— START OF Supplied entries —

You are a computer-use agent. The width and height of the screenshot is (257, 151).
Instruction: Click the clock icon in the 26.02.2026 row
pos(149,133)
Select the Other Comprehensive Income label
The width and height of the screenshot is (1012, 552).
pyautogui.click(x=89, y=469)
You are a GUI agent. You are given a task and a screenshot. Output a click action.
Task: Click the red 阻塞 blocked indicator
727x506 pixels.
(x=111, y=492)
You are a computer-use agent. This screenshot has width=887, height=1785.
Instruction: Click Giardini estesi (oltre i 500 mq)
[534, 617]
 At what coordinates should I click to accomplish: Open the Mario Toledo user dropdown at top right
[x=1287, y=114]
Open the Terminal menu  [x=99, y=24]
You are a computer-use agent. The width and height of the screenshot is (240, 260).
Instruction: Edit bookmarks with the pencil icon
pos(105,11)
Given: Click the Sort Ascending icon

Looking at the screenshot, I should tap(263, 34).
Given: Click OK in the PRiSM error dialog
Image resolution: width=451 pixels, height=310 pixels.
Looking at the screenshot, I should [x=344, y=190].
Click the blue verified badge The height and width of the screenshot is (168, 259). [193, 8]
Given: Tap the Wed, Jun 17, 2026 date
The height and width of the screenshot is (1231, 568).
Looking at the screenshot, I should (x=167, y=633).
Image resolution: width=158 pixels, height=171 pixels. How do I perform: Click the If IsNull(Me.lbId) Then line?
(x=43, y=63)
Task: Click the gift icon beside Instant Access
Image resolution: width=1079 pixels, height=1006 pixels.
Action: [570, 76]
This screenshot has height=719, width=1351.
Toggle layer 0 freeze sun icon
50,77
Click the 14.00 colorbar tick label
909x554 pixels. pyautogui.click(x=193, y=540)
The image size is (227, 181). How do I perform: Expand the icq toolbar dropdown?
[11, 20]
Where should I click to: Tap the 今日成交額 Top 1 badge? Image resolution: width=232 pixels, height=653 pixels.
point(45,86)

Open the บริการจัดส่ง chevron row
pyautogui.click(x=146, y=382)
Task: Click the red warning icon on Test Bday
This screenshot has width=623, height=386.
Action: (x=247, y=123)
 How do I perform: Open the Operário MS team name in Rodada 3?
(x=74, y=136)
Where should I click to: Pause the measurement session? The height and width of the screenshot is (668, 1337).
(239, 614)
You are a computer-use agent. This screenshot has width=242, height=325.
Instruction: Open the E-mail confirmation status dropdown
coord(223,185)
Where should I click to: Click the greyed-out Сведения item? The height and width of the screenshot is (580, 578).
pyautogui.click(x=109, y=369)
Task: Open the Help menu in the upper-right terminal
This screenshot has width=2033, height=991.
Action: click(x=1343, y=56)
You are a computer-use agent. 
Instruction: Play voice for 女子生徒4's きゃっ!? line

— END OF Supplied entries —

▸ **What you are asked to do**:
Copy out every line of the records above, word for word, from the first line through the last.

▸ **Correct response**:
You are a computer-use agent. The width and height of the screenshot is (257, 151).
Instruction: Click the clock icon in the 26.02.2026 row
pos(149,133)
Select the Other Comprehensive Income label
The width and height of the screenshot is (1012, 552).
pyautogui.click(x=89, y=469)
You are a GUI agent. You are given a task and a screenshot. Output a click action.
Task: Click the red 阻塞 blocked indicator
727x506 pixels.
(x=111, y=492)
You are a computer-use agent. This screenshot has width=887, height=1785.
Instruction: Click Giardini estesi (oltre i 500 mq)
[534, 617]
 At what coordinates should I click to accomplish: Open the Mario Toledo user dropdown at top right
[x=1287, y=114]
Open the Terminal menu  [x=99, y=24]
You are a computer-use agent. The width and height of the screenshot is (240, 260).
Instruction: Edit bookmarks with the pencil icon
pos(105,11)
Given: Click the Sort Ascending icon

Looking at the screenshot, I should tap(263, 34).
Given: Click OK in the PRiSM error dialog
Image resolution: width=451 pixels, height=310 pixels.
Looking at the screenshot, I should [x=344, y=190].
Click the blue verified badge The height and width of the screenshot is (168, 259). [193, 8]
Given: Tap the Wed, Jun 17, 2026 date
The height and width of the screenshot is (1231, 568).
Looking at the screenshot, I should (x=167, y=633).
Image resolution: width=158 pixels, height=171 pixels. How do I perform: Click the If IsNull(Me.lbId) Then line?
(x=43, y=63)
Task: Click the gift icon beside Instant Access
Image resolution: width=1079 pixels, height=1006 pixels.
Action: [570, 76]
This screenshot has height=719, width=1351.
Toggle layer 0 freeze sun icon
50,77
Click the 14.00 colorbar tick label
909x554 pixels. pyautogui.click(x=193, y=540)
The image size is (227, 181). How do I perform: Expand the icq toolbar dropdown?
[11, 20]
Where should I click to: Tap the 今日成交額 Top 1 badge? Image resolution: width=232 pixels, height=653 pixels.
point(45,86)

Open the บริการจัดส่ง chevron row
pyautogui.click(x=146, y=382)
Task: Click the red warning icon on Test Bday
This screenshot has width=623, height=386.
Action: (x=247, y=123)
 How do I perform: Open the Operário MS team name in Rodada 3?
(x=74, y=136)
Where should I click to: Pause the measurement session? The height and width of the screenshot is (668, 1337).
(239, 614)
You are a computer-use agent. This screenshot has width=242, height=325.
Instruction: Open the E-mail confirmation status dropdown
coord(223,185)
Where should I click to: Click the greyed-out Сведения item? The height and width of the screenshot is (580, 578).
pyautogui.click(x=109, y=369)
Task: Open the Help menu in the upper-right terminal
This screenshot has width=2033, height=991.
Action: click(x=1343, y=56)
You are a computer-use agent. 
Instruction: Play voice for 女子生徒4's きゃっ!? line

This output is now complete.